◆ Written task:
Count the lines in the listing below that contain the string "computer" and give only that number.

◆ Data supplied:
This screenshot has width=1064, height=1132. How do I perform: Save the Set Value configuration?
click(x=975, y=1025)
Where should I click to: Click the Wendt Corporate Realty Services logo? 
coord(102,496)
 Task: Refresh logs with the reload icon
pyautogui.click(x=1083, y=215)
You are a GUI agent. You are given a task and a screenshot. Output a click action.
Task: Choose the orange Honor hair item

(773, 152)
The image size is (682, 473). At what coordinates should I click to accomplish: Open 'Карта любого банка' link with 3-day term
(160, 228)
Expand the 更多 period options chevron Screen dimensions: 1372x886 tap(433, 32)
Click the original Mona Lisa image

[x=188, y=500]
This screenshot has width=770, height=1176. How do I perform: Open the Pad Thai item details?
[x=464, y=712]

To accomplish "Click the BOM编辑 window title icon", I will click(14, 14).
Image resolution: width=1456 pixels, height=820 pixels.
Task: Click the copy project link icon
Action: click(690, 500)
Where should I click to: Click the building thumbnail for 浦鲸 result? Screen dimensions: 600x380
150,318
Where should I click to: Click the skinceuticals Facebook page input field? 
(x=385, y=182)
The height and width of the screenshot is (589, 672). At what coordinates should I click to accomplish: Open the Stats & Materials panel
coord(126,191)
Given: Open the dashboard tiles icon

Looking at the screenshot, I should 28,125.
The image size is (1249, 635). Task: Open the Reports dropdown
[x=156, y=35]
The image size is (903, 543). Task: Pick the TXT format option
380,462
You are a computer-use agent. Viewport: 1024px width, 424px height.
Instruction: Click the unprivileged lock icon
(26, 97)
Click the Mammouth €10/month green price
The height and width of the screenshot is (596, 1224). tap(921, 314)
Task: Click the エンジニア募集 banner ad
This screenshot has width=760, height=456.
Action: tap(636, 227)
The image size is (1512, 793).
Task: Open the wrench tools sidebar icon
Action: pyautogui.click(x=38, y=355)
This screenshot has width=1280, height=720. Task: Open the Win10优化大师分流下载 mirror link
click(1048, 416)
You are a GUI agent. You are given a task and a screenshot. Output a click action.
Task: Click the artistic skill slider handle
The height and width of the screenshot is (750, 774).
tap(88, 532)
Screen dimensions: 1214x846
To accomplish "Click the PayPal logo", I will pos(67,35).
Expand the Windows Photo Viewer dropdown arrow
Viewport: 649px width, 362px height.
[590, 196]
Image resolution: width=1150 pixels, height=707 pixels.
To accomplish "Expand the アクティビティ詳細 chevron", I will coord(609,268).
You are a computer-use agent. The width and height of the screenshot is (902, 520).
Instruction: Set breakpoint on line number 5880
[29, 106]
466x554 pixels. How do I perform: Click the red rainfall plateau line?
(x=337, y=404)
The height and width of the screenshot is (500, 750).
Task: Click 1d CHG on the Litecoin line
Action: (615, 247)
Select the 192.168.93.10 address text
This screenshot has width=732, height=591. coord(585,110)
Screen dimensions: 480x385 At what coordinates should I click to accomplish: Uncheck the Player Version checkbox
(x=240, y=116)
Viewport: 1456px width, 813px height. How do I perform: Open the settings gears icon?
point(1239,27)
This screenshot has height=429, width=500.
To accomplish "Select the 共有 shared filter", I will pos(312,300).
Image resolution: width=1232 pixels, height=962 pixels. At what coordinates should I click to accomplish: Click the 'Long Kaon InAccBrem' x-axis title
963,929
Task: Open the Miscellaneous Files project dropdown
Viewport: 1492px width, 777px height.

◆ Finished answer:
2